When you look at the figures this was not accurate. Britain’s daily Covid-19 infection rate was vastly above rates almost anywhere in Africa. Certainly higher than SA and Botswana, and the death rates have been enormous. Yet in Britain this is a pandemic; in SA, Southern Africa and other parts of Africa, it is Africa and disease.

The other disease frame example was related to the African singer Angelique Kidjo, who in 2014 was leading a concert in honour of legendary musician Miriam Makeba, known as Mama Africa in Europe. Some people remarked on social media that this concert should not be called Mama Africa, it should be called “Mama Ebola,” a disturbing characteristic to say the least.

Reporting about African refugees escaping Ukraine

What is happening to Ukrainians is terrible, but the coverage of the refugee crisis in Ukraine has also been appalling when you consider the way it is reported compared with the way the conflict still going on in Tigray, Ethiopia, is being reported. Ukrainians have names. They are interviewed. Tigrayans and Ethiopians are “just a mass of more Africans in trouble, and they’re in trouble because the continent is a basket case”. Which of course it isn’t, but that is the way it is presented.

The plight of foreign students in Ukraine has been underreported. I don’t think I’ve seen anything on the BBC, other than its Africa website. It’s not getting in the newspapers. Poland has been praised for taking in refugees, and of course it should be praised. But it has also been keeping out African students. It’s part of a constant double standard that continues to persist in the framing of international news stories. Cultural proximity is an important phenomenon, and cultural proximity easily melts into racism. People will praise Poland due to the close cultural proximity, but when did you hear people praise Tanzania, for example, when it took in refugees from Rwanda and Uganda? In the Middle East you don’t hear Jordan being praised for taking in hundreds of thousands of Syrians. 

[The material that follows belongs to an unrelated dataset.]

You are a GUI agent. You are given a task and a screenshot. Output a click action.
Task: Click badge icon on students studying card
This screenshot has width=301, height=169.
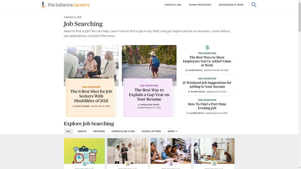[x=171, y=163]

The need to establish counter-frames

The job of people in SA in the public relations and communication industry and politics is to concentrate on successes and get achievements, like the isolation of Omicron, highlighted. Africa needs to develop counter-frames in a manner that accentuates the positives. There is a tendency in journalism, not just in SA or Africa but everywhere, that is summarised by an old expression that is sadly still true: “If it bleeds, it leads.” In other words, violence is interesting, whereas solutions to violence are not necessarily worth reporting.

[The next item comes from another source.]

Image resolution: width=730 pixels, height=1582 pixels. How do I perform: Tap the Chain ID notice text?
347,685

The only violent news stories I can remember that didn’t lead in that way were during the period immediately after the 1994 elections, which I reported on directly from SA. The world saw late president Nelson Mandela’s conciliatory approach to that violence, and this became the story. Sadly, good news stories or optimistic stories disappear like smoke in the wind, and the bleeding leads again.

• Somerville is an honorary professor at the University of Kent Centre for Journalism.